College of Liberal Arts & Social Sciences Theses and Dissertations

Graduation Date

6-2022

Document Type

Dissertation

Department/Program Conferring Degree

Philosophy

Keywords

phenomenology, deconstruction, Daoism, Heidegger, Zhuangzi

Abstract

The Chinese classic Zhuangzi 莊子 is known for its paradoxicality. Among its more difficult claims is that “the world emerges from emptiness,” such that something (or indeed everything) comes from nothing. Interpreters generally avoid this logical impasse by suggesting, for instance, that the emptiness or nothingness is not really nothing, but instead refers to a pre-individuated flow of something like pure experience. By contrast, I take a broadly Heideggerian approach to this notion of “world” (and “nature,” as ziran 自然), suggesting that it refers not to a simple aggregation of all existent things, but instead to the whole of possible meaning or sense.
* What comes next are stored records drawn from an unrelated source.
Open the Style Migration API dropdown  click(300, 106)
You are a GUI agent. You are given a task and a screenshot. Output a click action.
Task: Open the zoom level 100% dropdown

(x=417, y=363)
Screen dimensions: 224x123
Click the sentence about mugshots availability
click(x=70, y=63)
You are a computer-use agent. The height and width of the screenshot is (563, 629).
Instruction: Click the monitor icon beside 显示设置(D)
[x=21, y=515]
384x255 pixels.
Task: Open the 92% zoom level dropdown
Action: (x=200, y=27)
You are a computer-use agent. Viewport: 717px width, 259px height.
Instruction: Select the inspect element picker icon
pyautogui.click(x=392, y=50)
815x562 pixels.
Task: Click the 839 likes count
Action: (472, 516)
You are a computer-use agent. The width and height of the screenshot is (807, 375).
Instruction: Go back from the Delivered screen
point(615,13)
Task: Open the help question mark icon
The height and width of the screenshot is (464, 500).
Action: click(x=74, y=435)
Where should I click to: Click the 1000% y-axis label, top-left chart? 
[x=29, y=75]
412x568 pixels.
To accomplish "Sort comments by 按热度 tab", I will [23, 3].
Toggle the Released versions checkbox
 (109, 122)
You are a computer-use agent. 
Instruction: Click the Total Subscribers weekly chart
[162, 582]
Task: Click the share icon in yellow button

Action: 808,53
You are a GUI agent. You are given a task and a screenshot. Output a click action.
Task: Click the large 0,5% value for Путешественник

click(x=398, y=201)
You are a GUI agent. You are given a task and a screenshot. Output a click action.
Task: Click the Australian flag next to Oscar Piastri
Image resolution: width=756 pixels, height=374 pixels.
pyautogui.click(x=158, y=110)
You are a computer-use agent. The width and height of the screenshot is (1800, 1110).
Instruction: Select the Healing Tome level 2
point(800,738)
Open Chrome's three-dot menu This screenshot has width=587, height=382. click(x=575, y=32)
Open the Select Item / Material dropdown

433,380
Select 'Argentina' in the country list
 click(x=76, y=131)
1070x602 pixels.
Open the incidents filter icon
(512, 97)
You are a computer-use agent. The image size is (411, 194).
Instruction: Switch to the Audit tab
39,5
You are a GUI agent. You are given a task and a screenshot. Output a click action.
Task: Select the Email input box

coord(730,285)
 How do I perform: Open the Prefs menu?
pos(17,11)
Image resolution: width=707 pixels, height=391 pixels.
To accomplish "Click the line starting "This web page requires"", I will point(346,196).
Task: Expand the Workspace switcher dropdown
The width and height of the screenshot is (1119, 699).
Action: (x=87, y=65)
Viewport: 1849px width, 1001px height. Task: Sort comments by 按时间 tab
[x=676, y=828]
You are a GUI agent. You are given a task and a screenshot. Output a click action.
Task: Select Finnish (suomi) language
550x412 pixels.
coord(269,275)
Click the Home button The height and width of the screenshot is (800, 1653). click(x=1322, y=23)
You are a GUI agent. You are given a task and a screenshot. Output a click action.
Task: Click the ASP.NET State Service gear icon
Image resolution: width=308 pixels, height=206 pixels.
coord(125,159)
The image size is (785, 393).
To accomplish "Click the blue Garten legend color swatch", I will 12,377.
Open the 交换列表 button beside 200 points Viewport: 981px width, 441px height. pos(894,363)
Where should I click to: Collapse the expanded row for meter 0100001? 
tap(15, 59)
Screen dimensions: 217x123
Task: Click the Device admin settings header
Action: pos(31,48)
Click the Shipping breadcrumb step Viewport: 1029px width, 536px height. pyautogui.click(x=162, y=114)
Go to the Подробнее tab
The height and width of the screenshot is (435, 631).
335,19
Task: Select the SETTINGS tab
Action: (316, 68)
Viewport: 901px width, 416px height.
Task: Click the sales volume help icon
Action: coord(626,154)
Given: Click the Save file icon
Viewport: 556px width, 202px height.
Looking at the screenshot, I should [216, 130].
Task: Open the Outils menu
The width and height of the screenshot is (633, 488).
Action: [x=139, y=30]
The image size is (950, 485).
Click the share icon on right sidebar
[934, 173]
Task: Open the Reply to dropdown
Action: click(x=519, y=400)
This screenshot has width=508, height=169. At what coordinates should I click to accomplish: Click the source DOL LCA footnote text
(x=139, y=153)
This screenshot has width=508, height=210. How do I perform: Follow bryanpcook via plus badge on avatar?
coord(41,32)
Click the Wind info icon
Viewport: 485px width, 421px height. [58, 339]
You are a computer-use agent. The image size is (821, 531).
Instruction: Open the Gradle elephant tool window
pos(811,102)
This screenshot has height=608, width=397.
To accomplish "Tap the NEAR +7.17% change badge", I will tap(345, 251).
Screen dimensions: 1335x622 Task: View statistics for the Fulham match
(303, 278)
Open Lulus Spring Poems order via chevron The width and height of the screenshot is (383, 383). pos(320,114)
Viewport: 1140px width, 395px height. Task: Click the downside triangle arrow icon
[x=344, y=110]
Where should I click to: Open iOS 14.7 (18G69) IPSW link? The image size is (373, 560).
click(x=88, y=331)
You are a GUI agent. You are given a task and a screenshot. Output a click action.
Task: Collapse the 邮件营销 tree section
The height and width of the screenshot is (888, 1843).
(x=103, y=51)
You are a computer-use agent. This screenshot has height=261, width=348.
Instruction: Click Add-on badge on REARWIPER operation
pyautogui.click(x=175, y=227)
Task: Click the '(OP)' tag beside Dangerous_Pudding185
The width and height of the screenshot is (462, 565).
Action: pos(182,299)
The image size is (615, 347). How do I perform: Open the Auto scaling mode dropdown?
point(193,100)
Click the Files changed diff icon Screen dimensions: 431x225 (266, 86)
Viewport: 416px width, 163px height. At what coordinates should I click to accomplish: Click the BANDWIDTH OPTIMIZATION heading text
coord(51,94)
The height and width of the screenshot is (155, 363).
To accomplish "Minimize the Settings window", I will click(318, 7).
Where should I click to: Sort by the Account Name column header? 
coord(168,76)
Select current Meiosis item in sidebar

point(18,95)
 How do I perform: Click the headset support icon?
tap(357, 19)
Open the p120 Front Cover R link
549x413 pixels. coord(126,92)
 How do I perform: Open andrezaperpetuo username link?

Even this approach does not fully accommodate the radical paradoxicality of the Zhuangzi, however, which I argue coincides with its sense of humor. Utilizing Derridean deconstructive strategies, I read the excessive and self-undermining moments in the text (e.g., “I who say you are deluded am also deluded”) as reestablishing the everyday exclusion of contradiction which allows for ordinary experience and logic.